Most of Friday night’s third quarter had gone the Jazz’s way, and yet they were still only up seven points against the Washington Wizards and their 30th-ranked defense.

Bradley Beal — the league’s foremost scoring supernova since Damian Lillard — thought he was about to make it a five-point game, darting past Joe Ingles and down an open lane for an apparent layup.

Except that Royce O’Neale (temporarily deployed as a smallball center) swooped in from the weak side to erase the shot, and on the other end, 6-foot point guard Mike Conley unleashed his inner Kevin McHale, eventually dropping in a short floater over defender Davis Bertans following a nifty up-and-under move.

The four-point swing provided a nine-point cushion, which in turn provided some breathing room — which in turn proved just enough for the Jazz to hold on and pull out a 129-119 victory, thereby ending their interminable four-game losing streak.

In a game full of “Wow, really?!” moments — Donovan Mitchell’s murderous-intentions jam; Jordan Clarkson’s pivot-pivot-pivot-pivot-pivot fadeaway; Tony Bradley’s 3-pointer off a jump ball and with an expiring shot clock — it was the sequence of O’Neale’s block and Conley’s footwork-and-finish (through non-called contact from Bertans) that really and truly got the Vivint Smart Home Arena Crowd rolling.
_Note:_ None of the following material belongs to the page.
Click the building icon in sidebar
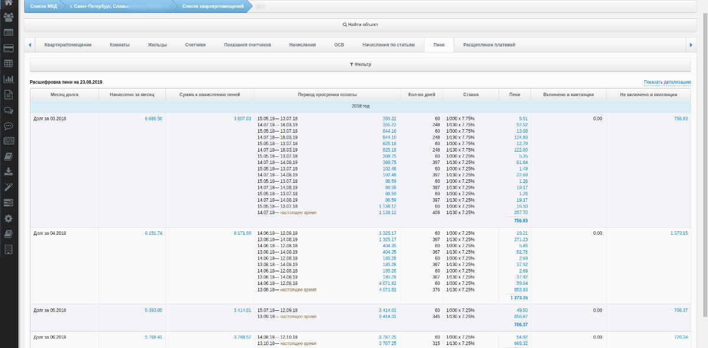708x348 pixels. (x=8, y=249)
“I had to channel my inner Rudy [Gobert],” O’Neale said with a smile. “… Me and Joe got this connection on the court where he was like, ‘I’m not giving up the 3, and I’m gonna make [Beal] drive into you.’ And I said, ‘Alright, I’m gonna come helpside,’ and just got the block. We got the stop.”

One which really put the Jazz on the pathway to victory.

True, they would expand that lead all the way up to 15 over the next three minutes, then lose all but three points of that after just another three minutes, but that sequence seemingly infused them with a confidence that had been lacking for much of the previous games in the homestand.

“That’s how we want to play. We had more deflections than we’ve had in awhile,” said coach Quin Snyder. “We have to be a determined team. Offensively, playing through contact; defensively, being aggressive. … I thought our team took some pride in that. … Not giving up easy baskets and not giving up empty possessions gives you a chance.”

“That kind of momentum swing is huge for us,” agreed Conley. “It just gave our team some life and made us all believe we’re finally doing the right thing.”

While it was far from an ideal performance, the Jazz would take it, though; especially after they fell behind 10-2 on account of multiple blown defensive switches, three turnovers committed, three offensive rebounds allowed, and a flagrant foul committed on a 3-point attempt — all within the game’s first 2.5 minutes.

In the end, Mitchell overcame a subpar shooting effort to total 30 points — aided in big part by 10 free-throw attempts (he also added eight rebounds). Bojan Bogdanovic also ended his post-All-Star break scoring slump, draining 4 of 9 from 3-point range to total 21 points. Clarkson also had another energetic effort off the bench, constantly propping up the second unit with his whirling-dervish maneuvers, and racking up with 20 points and eight rebounds.

Conley, meanwhile, more than justified his continuing presence in the lineup, not only dropping in 16 points, but keeping the offense rolling with his pinpoint passing, to the tune of six assists. He also made an impression with his hustle and effort.

“I saw him — during a crucial point in the game — just sell out and dive on the floor to come up with a loose ball,” Snyder said. “That, to me, just epitomized his game.”

Conley, meanwhile, said he has his entire team doing much the same.

“Man, really, it was just, ‘How bad do we want it?’ Plays where guys are diving on the floor, or causing turnovers, keeping second chances alive were plays we were missing [before],” he said. “And you could just feel it — you could just feel the guys really trying to give that effort, trying to give that little bit extra just to get the win.”

And while Gobert again finished with just nine points and nine rebounds (plus four blocks), seven of his points came in the pivotal third period.

Conley found him early on a lob. His final bucket similarly came on a dunk, when Mitchell freed him with a screen, the Frenchman surprised the defense by faking one way and going another, and Bogdanovic fed him at the exact proper moment to facilitate the dunk.

Utah wound up outscoring Washington 32-21 in that period, as the Wizards converted just 7 of 24 shots in the quarter.

And in the end, the Jazz were able to not only pull out a much-needed victory, but — perhaps even more importantly — to set aside the momentary result and focus on getting the team’s process back where it needed to be.

“People overreact to winning and losing — the idea is to keep getting better,” Gobert said. “Sometimes you win games that you don’t deserve to win, and sometimes you lose games that you deserve to win. It’s all about the way you lose and the way you win, and it’s all about where we’re gonna be when the playoffs come.”